Protein adsorption
on surfaces can result in loss of drug product
stability and efficacy during the production, storage, and administration
of protein-based therapeutics. Surface-active agents (excipients)
are typically added in protein formulations to prevent undesired interactions
of proteins on surfaces and protein particle formation/aggregation
in solution. The objective of this work is to understand the molecular-level
competitive adsorption mechanism between the monoclonal antibody (mAb)
and a commercially used excipient, polysorbate 80 (PS80), and a novel
excipient, N-myristoyl phenylalanine-N-polyetheramine diamide (FM1000). The relative rate of adsorption
of PS80 and FM1000 was studied by pendant bubble tensiometry.

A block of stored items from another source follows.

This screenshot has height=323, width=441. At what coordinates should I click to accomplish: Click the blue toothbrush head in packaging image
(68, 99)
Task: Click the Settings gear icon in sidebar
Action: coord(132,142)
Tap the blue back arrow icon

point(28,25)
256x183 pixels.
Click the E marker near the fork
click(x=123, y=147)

We find
that FM1000 saturates the interface faster than PS80. Additionally,
the surface-adsorbed amounts from X-ray reflectivity (XRR) measurements
show that FM1000 blocks a larger percentage of interfacial area than
PS80, indicating that a lower bulk FM1000 surface concentration is
sufficient to prevent protein adsorption onto the air/water interface.

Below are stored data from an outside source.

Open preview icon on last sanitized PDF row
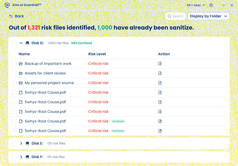pyautogui.click(x=160, y=131)
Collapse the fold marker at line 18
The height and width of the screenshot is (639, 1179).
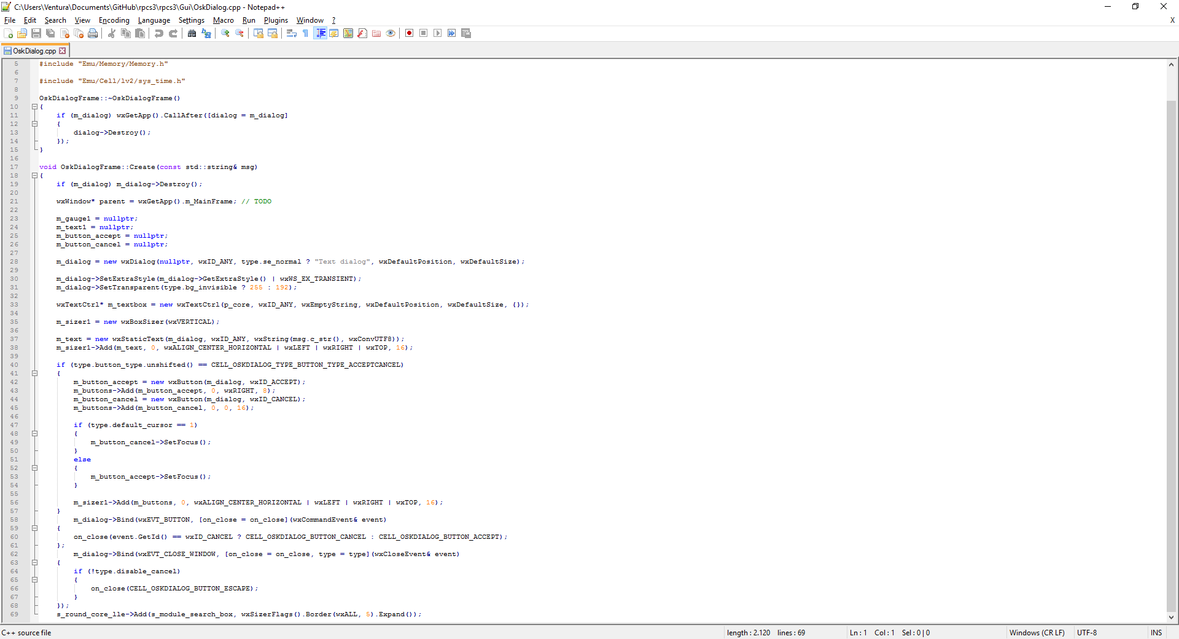point(35,176)
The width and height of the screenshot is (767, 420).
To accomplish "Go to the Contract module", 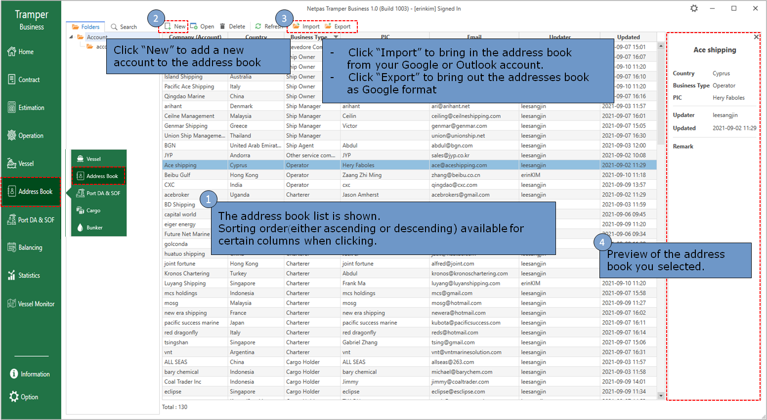I will point(24,80).
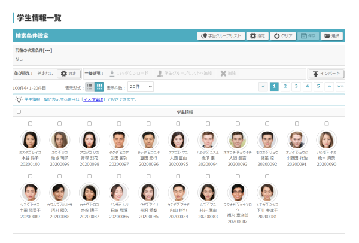Screen dimensions: 359x243
Task: Click the インポート upload button
Action: [x=327, y=74]
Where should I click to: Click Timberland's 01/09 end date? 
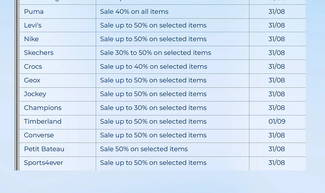coord(277,121)
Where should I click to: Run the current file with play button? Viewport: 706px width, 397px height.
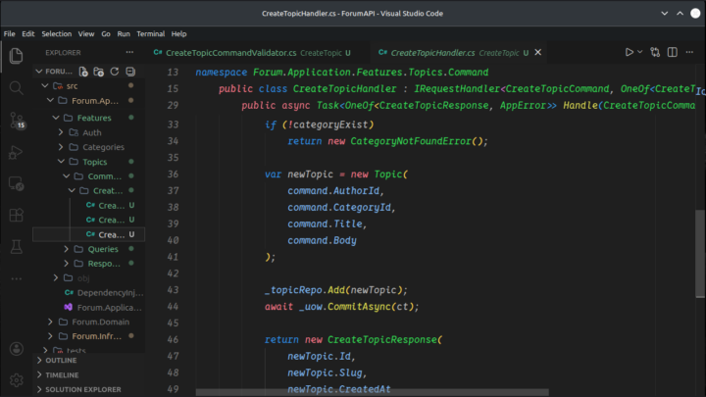coord(630,52)
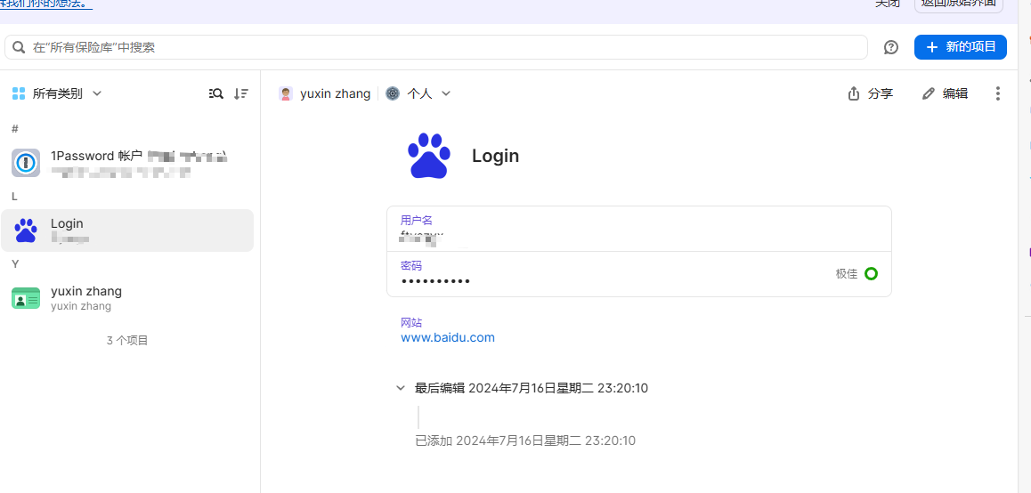Open the www.baidu.com website link
Viewport: 1031px width, 493px height.
[448, 337]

XRR models reveal that with an increase in mAb concentration (0.5–2.5
mg/mL: IV based formulations), an increased amount of PS80 concentration
(below critical micelle concentration, CMC) is required, whereas a
fixed value of FM1000 concentration (above its relatively lower CMC)

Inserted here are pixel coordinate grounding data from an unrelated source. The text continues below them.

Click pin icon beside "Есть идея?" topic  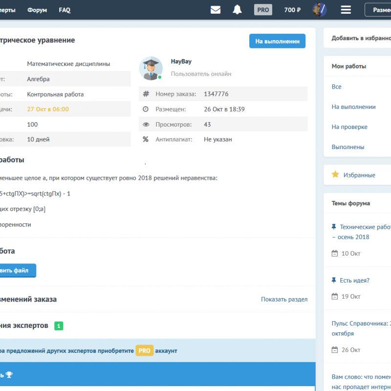click(x=334, y=281)
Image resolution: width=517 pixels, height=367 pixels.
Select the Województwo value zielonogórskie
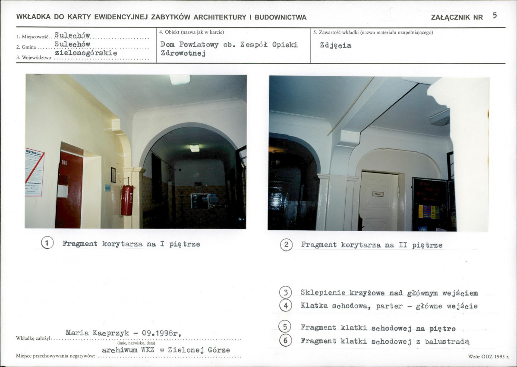click(x=86, y=53)
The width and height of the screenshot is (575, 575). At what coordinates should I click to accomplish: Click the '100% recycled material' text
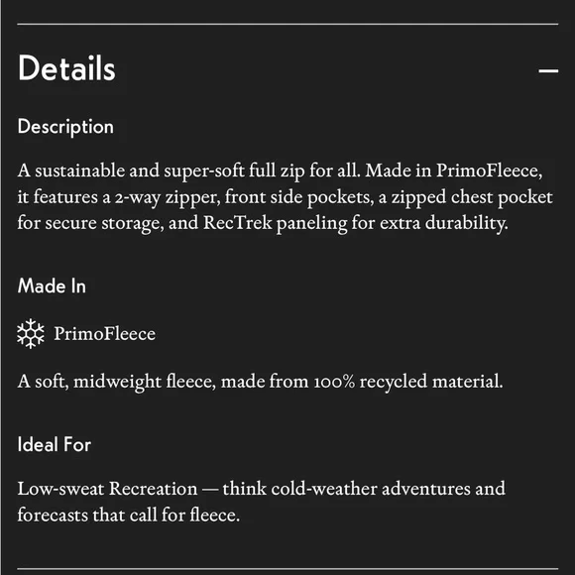coord(407,382)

is sufficient to inhibit mAb adsorption, preventing mAb from co-existing
with surfactants on the surface layer. With this observation, we show
that the CMC of the surfactant is not the critical factor to indicate
its ability to inhibit protein adsorption, especially for chemically
different surfactants, PS80 and FM1000. Additionally, interface-induced
aggregation studies indicate that at minimum surfactant concentration
levels in protein formulations, fewer protein particles form in the
presence of FM1000. Our results provide a mechanistic link between
the adsorption of mAbs at the air/water interface and the aggregation
induced by agitation in the presence of surfactants.